Work to complete: Look below for the line containing "Image resolution: width=386"; from there, print each line exactly up to and including the line containing "Given: Upvote the post with the arrow icon", and stop.

# # # # #

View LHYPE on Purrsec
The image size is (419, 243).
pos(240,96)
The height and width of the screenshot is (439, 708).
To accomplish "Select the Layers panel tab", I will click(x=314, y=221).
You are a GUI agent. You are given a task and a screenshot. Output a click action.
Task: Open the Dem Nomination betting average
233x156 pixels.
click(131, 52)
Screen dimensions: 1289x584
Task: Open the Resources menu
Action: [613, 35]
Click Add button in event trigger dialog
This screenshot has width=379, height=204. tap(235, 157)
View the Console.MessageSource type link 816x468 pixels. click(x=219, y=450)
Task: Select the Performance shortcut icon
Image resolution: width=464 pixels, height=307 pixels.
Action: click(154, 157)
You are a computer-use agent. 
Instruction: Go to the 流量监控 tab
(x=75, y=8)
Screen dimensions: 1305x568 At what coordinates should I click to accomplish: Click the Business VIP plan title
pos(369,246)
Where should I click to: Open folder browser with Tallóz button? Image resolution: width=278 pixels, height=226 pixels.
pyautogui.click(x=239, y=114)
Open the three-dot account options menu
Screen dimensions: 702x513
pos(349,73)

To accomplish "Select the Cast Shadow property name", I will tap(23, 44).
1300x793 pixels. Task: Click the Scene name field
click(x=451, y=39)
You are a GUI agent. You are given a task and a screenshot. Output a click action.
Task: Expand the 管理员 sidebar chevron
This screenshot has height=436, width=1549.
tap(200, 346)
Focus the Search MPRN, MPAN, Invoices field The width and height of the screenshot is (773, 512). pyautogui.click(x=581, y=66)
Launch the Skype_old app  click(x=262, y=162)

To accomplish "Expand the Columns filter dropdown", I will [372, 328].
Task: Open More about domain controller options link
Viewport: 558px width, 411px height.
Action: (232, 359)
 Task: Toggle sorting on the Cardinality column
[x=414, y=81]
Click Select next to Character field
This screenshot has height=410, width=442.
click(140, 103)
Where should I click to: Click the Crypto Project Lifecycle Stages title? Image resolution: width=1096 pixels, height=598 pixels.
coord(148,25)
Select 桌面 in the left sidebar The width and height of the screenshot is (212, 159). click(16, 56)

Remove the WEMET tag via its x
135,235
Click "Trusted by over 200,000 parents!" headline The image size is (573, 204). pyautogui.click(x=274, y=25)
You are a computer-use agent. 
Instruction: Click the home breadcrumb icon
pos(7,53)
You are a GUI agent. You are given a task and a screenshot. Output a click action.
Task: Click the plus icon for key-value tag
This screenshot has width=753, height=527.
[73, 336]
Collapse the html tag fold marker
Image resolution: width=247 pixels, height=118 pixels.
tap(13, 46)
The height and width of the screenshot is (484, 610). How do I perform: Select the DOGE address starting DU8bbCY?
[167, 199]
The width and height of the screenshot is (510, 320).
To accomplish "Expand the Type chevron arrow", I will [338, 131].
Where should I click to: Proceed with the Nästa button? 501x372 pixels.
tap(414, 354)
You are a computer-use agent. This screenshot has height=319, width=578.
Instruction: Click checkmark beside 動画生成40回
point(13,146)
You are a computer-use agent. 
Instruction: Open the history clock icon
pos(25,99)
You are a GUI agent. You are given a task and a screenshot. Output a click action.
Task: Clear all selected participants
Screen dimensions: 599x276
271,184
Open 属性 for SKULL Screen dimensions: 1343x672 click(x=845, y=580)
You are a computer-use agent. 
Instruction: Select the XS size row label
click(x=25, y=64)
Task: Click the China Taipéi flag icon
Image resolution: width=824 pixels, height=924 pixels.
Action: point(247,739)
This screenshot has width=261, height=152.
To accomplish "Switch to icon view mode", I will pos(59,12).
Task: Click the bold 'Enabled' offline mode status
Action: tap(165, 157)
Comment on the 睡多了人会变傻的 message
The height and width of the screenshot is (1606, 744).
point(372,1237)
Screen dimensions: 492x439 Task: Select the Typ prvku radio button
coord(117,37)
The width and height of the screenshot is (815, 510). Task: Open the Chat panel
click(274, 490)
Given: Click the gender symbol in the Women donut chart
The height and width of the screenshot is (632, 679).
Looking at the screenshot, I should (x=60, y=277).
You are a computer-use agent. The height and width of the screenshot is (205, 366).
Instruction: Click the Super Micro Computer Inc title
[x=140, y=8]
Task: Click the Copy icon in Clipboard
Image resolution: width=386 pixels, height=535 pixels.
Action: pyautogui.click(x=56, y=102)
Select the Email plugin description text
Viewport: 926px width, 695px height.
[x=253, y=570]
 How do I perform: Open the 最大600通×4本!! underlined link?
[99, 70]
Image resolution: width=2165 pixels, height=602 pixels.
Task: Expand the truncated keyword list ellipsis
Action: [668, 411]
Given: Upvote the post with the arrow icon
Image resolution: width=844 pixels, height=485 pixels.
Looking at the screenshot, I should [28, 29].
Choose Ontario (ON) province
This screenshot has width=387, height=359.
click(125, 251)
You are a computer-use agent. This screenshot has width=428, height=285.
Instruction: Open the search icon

# # # # #

Answer to the exercise:
Image resolution: width=386 pixels, height=535 pixels.
Action: pyautogui.click(x=56, y=102)
Select the Email plugin description text
Viewport: 926px width, 695px height.
[x=253, y=570]
 How do I perform: Open the 最大600通×4本!! underlined link?
[99, 70]
Image resolution: width=2165 pixels, height=602 pixels.
Task: Expand the truncated keyword list ellipsis
Action: [668, 411]
Given: Upvote the post with the arrow icon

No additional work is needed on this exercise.